● Task to carry out
Every entry needs to appear again exactly as written below.

### Task inputs ###

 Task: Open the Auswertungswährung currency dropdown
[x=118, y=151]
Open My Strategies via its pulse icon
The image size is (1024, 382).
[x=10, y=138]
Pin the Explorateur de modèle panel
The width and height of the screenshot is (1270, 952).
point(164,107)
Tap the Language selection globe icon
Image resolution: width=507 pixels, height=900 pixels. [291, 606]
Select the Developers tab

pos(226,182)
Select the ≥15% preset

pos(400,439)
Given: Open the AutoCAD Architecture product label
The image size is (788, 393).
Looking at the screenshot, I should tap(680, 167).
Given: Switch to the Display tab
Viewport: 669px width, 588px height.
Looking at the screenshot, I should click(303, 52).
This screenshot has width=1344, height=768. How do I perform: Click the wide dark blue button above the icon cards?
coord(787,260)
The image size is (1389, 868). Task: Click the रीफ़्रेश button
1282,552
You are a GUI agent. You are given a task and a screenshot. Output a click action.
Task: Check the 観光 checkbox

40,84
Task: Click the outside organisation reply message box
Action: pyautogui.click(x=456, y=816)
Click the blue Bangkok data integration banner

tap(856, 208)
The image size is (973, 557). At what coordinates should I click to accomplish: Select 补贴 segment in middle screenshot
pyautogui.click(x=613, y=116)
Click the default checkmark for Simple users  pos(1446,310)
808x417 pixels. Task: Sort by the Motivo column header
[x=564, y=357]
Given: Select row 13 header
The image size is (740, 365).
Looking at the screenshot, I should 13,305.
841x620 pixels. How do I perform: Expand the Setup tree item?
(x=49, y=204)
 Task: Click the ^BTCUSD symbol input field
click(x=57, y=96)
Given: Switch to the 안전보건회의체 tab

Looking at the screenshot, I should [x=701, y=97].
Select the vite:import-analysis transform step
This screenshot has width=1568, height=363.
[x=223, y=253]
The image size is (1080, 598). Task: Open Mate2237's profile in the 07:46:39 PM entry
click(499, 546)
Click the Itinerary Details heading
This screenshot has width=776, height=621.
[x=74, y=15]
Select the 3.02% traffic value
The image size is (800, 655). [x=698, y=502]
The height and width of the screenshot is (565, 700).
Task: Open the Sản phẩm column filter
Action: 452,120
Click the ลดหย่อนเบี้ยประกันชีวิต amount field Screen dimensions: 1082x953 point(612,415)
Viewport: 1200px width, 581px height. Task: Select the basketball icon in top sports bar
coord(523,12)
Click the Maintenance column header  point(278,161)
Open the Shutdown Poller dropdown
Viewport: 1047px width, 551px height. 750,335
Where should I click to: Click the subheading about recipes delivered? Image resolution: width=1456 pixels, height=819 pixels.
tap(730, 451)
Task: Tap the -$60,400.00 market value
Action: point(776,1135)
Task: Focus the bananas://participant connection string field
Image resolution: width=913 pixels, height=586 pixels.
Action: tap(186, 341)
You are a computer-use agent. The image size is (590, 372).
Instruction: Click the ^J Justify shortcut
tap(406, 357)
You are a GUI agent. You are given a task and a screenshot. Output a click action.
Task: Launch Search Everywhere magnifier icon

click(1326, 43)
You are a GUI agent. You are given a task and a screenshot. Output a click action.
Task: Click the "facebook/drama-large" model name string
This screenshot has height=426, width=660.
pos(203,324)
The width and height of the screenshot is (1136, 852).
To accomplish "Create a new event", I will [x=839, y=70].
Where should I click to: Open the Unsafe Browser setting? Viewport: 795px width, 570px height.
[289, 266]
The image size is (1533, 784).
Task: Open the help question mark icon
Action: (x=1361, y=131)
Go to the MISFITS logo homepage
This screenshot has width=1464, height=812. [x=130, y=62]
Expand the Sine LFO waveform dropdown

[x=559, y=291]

###

● Response to this task
 Task: Open the Auswertungswährung currency dropdown
[x=118, y=151]
Open My Strategies via its pulse icon
The image size is (1024, 382).
[x=10, y=138]
Pin the Explorateur de modèle panel
The width and height of the screenshot is (1270, 952).
point(164,107)
Tap the Language selection globe icon
Image resolution: width=507 pixels, height=900 pixels. [291, 606]
Select the Developers tab

pos(226,182)
Select the ≥15% preset

pos(400,439)
Given: Open the AutoCAD Architecture product label
The image size is (788, 393).
Looking at the screenshot, I should tap(680, 167).
Given: Switch to the Display tab
Viewport: 669px width, 588px height.
Looking at the screenshot, I should click(303, 52).
This screenshot has width=1344, height=768. How do I perform: Click the wide dark blue button above the icon cards?
coord(787,260)
The image size is (1389, 868). Task: Click the रीफ़्रेश button
1282,552
You are a GUI agent. You are given a task and a screenshot. Output a click action.
Task: Check the 観光 checkbox

40,84
Task: Click the outside organisation reply message box
Action: pyautogui.click(x=456, y=816)
Click the blue Bangkok data integration banner

tap(856, 208)
The image size is (973, 557). At what coordinates should I click to accomplish: Select 补贴 segment in middle screenshot
pyautogui.click(x=613, y=116)
Click the default checkmark for Simple users  pos(1446,310)
808x417 pixels. Task: Sort by the Motivo column header
[x=564, y=357]
Given: Select row 13 header
The image size is (740, 365).
Looking at the screenshot, I should 13,305.
841x620 pixels. How do I perform: Expand the Setup tree item?
(x=49, y=204)
 Task: Click the ^BTCUSD symbol input field
click(x=57, y=96)
Given: Switch to the 안전보건회의체 tab

Looking at the screenshot, I should [x=701, y=97].
Select the vite:import-analysis transform step
This screenshot has width=1568, height=363.
[x=223, y=253]
The image size is (1080, 598). Task: Open Mate2237's profile in the 07:46:39 PM entry
click(499, 546)
Click the Itinerary Details heading
This screenshot has width=776, height=621.
[x=74, y=15]
Select the 3.02% traffic value
The image size is (800, 655). [x=698, y=502]
The height and width of the screenshot is (565, 700).
Task: Open the Sản phẩm column filter
Action: 452,120
Click the ลดหย่อนเบี้ยประกันชีวิต amount field Screen dimensions: 1082x953 point(612,415)
Viewport: 1200px width, 581px height. Task: Select the basketball icon in top sports bar
coord(523,12)
Click the Maintenance column header  point(278,161)
Open the Shutdown Poller dropdown
Viewport: 1047px width, 551px height. 750,335
Where should I click to: Click the subheading about recipes delivered? Image resolution: width=1456 pixels, height=819 pixels.
tap(730, 451)
Task: Tap the -$60,400.00 market value
Action: point(776,1135)
Task: Focus the bananas://participant connection string field
Image resolution: width=913 pixels, height=586 pixels.
Action: tap(186, 341)
You are a computer-use agent. The image size is (590, 372).
Instruction: Click the ^J Justify shortcut
tap(406, 357)
You are a GUI agent. You are given a task and a screenshot. Output a click action.
Task: Launch Search Everywhere magnifier icon

click(1326, 43)
You are a GUI agent. You are given a task and a screenshot. Output a click action.
Task: Click the "facebook/drama-large" model name string
This screenshot has height=426, width=660.
pos(203,324)
The width and height of the screenshot is (1136, 852).
To accomplish "Create a new event", I will [x=839, y=70].
Where should I click to: Open the Unsafe Browser setting? Viewport: 795px width, 570px height.
[289, 266]
The image size is (1533, 784).
Task: Open the help question mark icon
Action: (x=1361, y=131)
Go to the MISFITS logo homepage
This screenshot has width=1464, height=812. [x=130, y=62]
Expand the Sine LFO waveform dropdown

[x=559, y=291]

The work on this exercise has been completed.